Varias generaciones de cinéfilos acudíamos casi con fervor religioso a sesiones de cine-clubs durante décadas. En aquellas salas, con frecuencia frías y desangeladas, tuvimos la oportunidad de ver películas que, o bien los intereses comerciales o bien la censura, nos hurtaban a nuestra curiosidad de entusiastas aficionados. En el caso de la ciudad de València y en cine-clubs como el Imagen, el Magister o el CEM descubrimos a fondo la obra de maestros españoles como Luis García-Berlanga, Carlos Saura o Basilio Martín Patino; quedamos deslumbrados por los filmes de François Truffaut, Eric Rohmer y otros artífices de la nouvelle vague francesa; o vimos con ojos ávidos películas de cinematografías lejanas que nos permitían comprender épocas y países distintos, abrir nuestros horizontes. En definitiva, aprendimos a amar el cine y a debatir sus significados y sus emociones. Aquellas agrupaciones de aficionados al cine que presentaban y discutían las películas en sesiones privadas habían nacido en París en los años veinte del pasado siglo. Llegaron a España, poco después, a través de intelectuales como el cineasta Luis Buñuel o el escritor Ramón Gómez de la Serna que organizaron en el madrileño Palacio de la Prensa el estreno de El cantor de jazz, el primer largometraje sonoro de la historia. Más tarde, con altibajos y al compás de guerras y represiones, los cine-clubs pervivieron hasta la década de los sesenta cuando las Universidades dieron un nuevo impulso al estudio del cine como la mayor manifestación artística del siglo XX. De hecho, muchos críticos, cineastas, periodistas culturales o historiadores y, por supuesto multitud de aficionados, se formaron en aquellas sesiones en aulas universitarias abiertas al público.

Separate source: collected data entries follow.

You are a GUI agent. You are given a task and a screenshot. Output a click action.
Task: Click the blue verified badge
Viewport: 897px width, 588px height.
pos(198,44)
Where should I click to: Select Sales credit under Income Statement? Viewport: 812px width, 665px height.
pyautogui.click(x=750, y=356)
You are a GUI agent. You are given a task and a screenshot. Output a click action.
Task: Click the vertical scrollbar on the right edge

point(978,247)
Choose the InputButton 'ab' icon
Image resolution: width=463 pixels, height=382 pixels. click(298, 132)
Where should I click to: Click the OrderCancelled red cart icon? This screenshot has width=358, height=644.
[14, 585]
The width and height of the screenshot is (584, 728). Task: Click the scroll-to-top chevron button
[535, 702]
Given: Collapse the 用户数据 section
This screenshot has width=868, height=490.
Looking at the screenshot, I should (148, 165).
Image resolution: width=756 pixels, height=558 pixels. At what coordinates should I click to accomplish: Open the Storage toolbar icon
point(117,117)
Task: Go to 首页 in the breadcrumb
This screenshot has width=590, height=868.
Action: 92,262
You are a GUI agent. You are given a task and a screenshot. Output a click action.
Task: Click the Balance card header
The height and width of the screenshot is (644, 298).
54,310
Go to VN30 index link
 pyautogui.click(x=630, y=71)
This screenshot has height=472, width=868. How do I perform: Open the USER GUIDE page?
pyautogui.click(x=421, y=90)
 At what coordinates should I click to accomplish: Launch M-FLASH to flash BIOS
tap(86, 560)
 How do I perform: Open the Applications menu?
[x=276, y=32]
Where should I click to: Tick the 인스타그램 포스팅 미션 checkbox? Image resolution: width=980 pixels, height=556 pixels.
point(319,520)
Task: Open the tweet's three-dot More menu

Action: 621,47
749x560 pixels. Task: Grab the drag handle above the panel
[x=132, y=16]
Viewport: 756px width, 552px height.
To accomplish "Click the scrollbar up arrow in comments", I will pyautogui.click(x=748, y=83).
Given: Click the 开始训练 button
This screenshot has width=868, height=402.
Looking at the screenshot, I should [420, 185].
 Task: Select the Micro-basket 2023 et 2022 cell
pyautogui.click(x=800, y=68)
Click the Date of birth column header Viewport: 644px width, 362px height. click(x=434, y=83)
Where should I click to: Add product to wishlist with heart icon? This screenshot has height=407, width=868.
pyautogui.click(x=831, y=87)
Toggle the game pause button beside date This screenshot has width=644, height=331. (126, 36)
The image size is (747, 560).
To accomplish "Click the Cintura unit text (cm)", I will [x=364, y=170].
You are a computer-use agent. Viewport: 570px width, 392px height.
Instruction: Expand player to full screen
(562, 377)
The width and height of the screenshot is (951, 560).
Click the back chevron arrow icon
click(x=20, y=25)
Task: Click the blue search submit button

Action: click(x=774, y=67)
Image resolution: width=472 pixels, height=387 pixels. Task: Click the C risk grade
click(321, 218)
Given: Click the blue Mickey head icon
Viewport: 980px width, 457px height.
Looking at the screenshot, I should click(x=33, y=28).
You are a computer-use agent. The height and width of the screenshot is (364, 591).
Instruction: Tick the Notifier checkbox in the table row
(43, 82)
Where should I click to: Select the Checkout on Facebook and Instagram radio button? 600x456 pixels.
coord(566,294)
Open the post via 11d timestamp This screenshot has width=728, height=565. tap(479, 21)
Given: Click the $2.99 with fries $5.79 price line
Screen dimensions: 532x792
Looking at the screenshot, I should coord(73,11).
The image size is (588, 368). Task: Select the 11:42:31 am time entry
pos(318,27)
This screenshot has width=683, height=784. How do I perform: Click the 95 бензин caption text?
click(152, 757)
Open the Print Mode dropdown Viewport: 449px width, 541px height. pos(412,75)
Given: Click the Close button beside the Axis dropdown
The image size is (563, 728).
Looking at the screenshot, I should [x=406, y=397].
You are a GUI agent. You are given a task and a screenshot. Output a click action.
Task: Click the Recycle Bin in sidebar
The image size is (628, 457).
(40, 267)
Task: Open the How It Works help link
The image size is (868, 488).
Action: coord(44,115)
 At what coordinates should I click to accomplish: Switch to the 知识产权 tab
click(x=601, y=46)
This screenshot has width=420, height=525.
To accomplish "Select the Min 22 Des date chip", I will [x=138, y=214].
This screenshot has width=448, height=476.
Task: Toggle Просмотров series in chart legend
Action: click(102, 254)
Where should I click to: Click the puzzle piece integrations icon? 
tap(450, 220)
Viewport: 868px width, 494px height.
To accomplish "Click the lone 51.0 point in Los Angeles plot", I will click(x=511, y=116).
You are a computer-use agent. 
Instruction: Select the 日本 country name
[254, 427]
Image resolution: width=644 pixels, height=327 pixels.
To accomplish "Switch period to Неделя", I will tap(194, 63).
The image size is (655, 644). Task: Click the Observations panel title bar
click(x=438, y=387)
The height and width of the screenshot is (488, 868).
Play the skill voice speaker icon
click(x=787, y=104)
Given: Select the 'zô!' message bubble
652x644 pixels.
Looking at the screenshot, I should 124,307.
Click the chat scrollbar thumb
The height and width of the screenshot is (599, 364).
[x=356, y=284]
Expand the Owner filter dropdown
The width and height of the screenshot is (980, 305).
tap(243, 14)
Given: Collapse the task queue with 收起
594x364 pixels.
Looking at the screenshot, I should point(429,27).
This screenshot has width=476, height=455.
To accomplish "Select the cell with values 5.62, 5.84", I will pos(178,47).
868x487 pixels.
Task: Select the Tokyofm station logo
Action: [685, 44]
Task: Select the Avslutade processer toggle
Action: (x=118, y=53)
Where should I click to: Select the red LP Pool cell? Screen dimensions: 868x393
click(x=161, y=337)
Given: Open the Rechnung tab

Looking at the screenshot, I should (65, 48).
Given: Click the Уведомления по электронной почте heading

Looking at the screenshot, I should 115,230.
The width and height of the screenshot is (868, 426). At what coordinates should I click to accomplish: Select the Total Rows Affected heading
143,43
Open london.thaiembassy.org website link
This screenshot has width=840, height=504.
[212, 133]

Pero los hábitos de ocio y consumo cultural han cambiado radicalmente desde la revolución de Internet. Por ello, poco a poco, el cine está dejando de ser un rito social y una ocasión para el debate para convertirse en un acto privado y doméstico. A partir de las plataformas digitales, de la mejora de la calidad de las series y de una oferta infinita de títulos una mayoría de espectadores prefiere ver una película desde la comodidad de su sillón favorito, solos o en reducida compañía. Así las cosas, cercanos están ya los días en los que las salas de cine quedarán limitadas a proyecciones de grandes estrenos de Hollywood en centros comerciales o a filmes minoritarios de autor en versión original. El cine intermedio, aquel que oscila entre lo comercial y lo artístico restará confinado en las pequeñas pantallas caseras. Del mismo modo las cinematografías no hegemónicas, es decir, todas salvo la de Estados Unidos tendrán enormes dificultades para abrirse paso en la jungla del mercado. No obstante, subsisten y subsistirán grupos entusiastas de buenos aficionados que no se resignan a que el cine pierda su imprescindible papel de riqueza cultural, de acicate para un debate social y de acontecimiento colectivo. He sido testigo reciente de ese admirable empeño en el cine club Luis Buñuel, de Elche, que me invitó a un coloquio sobre Luis García-Berlanga. Su labor permite, ni más ni menos, que una ciudad de 230.000 habitantes pueda disfrutar de un cine interesante y plural que vaya más allá de Supermán o La guerra de las galaxias. Por todo ello, ánimo y enhorabuena.